Realmente, leitor, o modelo econômico e cultural consumista tem expulsado os campesinos do campo, sem nada lhes oferecer em troca. Não sou eu que estou dizendo, é o que todos nós estamos vendo. O camponês, vítima da seca e da barragem, escorraçado pela grilagem e pela cerca, mal visto pela monocultura de exportação e pelo monopólio do solo, descamba em êxodo para as regiões metropolitanas. Em busca de emprego e renda, aporta na capital. Distante da Caipora, desenraizado, estigmatizado, com fome, escapa amontoado em aglomerados periféricos densamente habitados, onde o governo institucional é ausente. Reside em moradias insalubres, sem acesso ao saneamento básico. A realidade da selva de pedras se lhes oferece infernal. Excluído do lazer, da escola e do trabalho, compõem o explosivo ambiente de favela. Nesta, o Estado normalmente chega em forma de treva, quase nunca como luz. Em modesto entender, leitor, uma saída seria a reforma agrária. São mais de 4 milhões o número de trabalhadores rurais sem terra. Dizem, entretanto, que na arena política não existe correlação de forças favorável a essa realização. Enquanto isso..., o apartheid social vai se aprofundando.

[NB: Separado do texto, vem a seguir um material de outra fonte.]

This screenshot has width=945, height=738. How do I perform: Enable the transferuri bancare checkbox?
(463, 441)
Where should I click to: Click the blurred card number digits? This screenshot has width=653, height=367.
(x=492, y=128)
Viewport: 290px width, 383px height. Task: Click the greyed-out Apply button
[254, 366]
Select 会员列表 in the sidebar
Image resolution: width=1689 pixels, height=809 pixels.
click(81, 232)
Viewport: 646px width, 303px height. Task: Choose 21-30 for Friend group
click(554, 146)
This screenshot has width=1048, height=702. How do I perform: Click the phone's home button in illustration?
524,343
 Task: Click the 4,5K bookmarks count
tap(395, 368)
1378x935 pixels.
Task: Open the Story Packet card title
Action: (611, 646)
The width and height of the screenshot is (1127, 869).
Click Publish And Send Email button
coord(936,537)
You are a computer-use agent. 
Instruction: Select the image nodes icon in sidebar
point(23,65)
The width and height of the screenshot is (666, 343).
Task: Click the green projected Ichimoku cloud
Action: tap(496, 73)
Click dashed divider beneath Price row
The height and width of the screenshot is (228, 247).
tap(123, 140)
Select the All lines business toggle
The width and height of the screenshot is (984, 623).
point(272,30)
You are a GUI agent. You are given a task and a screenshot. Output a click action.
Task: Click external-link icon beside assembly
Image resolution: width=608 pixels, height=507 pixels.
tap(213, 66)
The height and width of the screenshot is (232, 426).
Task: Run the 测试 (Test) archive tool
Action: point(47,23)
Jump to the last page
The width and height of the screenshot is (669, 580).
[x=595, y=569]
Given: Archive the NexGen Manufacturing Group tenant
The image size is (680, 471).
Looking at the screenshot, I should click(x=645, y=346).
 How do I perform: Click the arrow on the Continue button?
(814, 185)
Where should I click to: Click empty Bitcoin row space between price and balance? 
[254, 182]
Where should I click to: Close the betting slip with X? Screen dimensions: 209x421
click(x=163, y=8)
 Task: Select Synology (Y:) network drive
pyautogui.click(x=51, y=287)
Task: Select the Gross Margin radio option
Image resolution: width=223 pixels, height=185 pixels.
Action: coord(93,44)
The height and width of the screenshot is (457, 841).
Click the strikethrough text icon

Outra alternativa é começar de novo. O ser humano é um animal vivo, vertebrado, heterótrofo, primata, bípede, mamífero, que se mantém, anda e corre em posição ereta, e é capaz de adquirir letramento. Por fim, em continuando tudo como está, bebamos Patativa do Assaré: Pra gente aqui sê poeta, E fazê rima compreta, Não precisa professô; Basta vê no mês de maio, Um poema em cada gaio, E um verso em cada fulô.